I’ve seen the trailer to this, know a bit about the history. And as always, I’m intrigued by the idea of Tommy Lee Jones tackling a larger than life figure from history. I re-watched “Cobb,” the other day. He was better than the script and movie around him, there. Here, he’s the General who oversaw the occupation of Japan, deciding whether or not the plainly complicit Emperor Hirohito should be arrested and tried for war crimes after WWII. High-handed, smart, bullying and vain, not every trait we attach to TLJ matches MacArthur. But a few do. “Emperor” opens March 8.
(Roger Moore’s review of “Emperor” is here.)
(Roger Moore’s interview with Tommy Lee Jones about “Emperor” is here.)
The actual facts about Pearl Harbor have been known since 1996, when retired KGB General Vitalii Pavolov published his memoir, ‘Operation Snow’. Essentially, Soviet intelligence knew that Hitler was going to turn on them and attack–it was obvious, Hitler was transferring troops and tanks from France to Poland. In order to meet that threat Moscow had to be able to free up its troops from the far east of Russia (where they stood ready to repulse an attack from their historical enemy, Japan) and move them west. Problem; Stalin refused to believe his new best friend Adolf would be so treacherous.
So in the spring of 1941, Pavlov (then a newly minted espionage agent), was dispatched to Washington DC to re-activate one of their most valuable assets within New Deal Washington; Harry Dexter White. White, a former Harvard economist, was the brains behind then Treasury Sec’y Morgenthau. Pavlov, over lunch at a restaurant, filled White in on Hitler’s plans and gave White the assignment of provoking Japan into attacking the USA. Meaning they couldn’t also attack Russia at the same time.
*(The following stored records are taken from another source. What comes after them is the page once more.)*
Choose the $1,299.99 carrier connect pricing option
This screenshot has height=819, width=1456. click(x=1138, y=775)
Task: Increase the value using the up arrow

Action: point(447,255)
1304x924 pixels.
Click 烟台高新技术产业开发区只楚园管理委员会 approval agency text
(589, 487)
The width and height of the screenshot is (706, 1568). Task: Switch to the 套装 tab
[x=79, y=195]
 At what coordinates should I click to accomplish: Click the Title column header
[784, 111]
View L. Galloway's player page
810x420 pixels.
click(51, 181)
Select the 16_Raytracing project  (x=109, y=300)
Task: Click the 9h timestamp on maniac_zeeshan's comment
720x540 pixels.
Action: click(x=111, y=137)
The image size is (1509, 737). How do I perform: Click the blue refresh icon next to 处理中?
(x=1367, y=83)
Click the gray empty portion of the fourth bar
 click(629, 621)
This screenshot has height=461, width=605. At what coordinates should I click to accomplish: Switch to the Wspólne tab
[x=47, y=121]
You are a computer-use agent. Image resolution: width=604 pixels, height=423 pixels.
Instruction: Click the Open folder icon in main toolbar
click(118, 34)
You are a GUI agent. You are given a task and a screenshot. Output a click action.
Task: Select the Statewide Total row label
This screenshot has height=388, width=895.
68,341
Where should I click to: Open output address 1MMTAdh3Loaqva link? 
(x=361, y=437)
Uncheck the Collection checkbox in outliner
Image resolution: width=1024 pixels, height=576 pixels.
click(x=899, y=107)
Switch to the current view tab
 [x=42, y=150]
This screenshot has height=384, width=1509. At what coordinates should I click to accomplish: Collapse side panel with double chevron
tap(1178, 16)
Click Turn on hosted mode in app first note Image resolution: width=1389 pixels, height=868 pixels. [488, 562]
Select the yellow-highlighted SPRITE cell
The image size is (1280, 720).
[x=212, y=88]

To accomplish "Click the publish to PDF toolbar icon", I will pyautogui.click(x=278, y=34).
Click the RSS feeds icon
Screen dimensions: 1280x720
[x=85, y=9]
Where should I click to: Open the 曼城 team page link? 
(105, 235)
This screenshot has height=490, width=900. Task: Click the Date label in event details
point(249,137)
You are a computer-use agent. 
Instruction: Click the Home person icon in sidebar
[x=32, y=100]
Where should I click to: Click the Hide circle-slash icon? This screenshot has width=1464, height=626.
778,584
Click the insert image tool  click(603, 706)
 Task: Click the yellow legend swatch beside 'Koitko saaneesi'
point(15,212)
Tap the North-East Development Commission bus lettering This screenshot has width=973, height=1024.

White’s machinations were successful. Essentially, he got the American govt to change its diplomatic stance toward Japan from neutrality toward outright hostility. Historians had long been puzzled by the diplomatic blunders in the summer of 1941–especially cutting Japan off from its lone source of petroleum, which made the oil fields of Indonesia suddenly a prize for the taking–Pavlov’s story makes those ‘blunders’ understandable; they had a purpose.
Japan did not want war with the USA, but were left with little alternative thanks to the Soviet penetration of the American govt at the highest levels. Whether or not MacArthur knew this story is doubtful. But, he could have, as the FBI had been on to Harry Dexter White thanks to the Venona decrypts for some time before the end of WWII.
I’m making a wild prediction; none of the above will be in this movie.
My compliments. The light under that rock you crawled out from under is good enough for you to read a book. By a commie. Whose word you take for everything.
Interesting knee jerk reaction to a book! Though the ‘commie’ in question (a former KGB agent) was attempting to pay tribute to Harry Dexter White, who he considered a hero for helping the Soviet Union to survive Hitler. Hard to see what reason he would have had to lie.
As I said, historians have long been puzzled by the diplomatic maneuvers of the US back in 1941. Just for one, Howard Zinn (go ahead, call him a ‘commie’ too if it pleases you) said, in his People’s History;
‘One of the judges in the Tokyo War Crimes Trial after World War II, Radhabinod Pal, dissented from the general verdicts against Japanese officials and argued that the United States had clearly provoked the war with Japan and expected Japan to act. Richard Minear (Victors’ Justice) sums up Pal’s view of the embargoes on scrap iron and oil, that “these measures were a clear and potent threat to Japan’s very existence.” The records show that a White House conference two weeks before Pearl Harbor anticipated a war and discussed how it should be justified.’
Justice Pal’s dissent was prohibited from being published in Japan and the USA. It didn’t see the light of day until 1998. Clearly, he made some powerful people uncomfortable.
Go sell crazy someplace else, sport. You’re off topic and off your nut.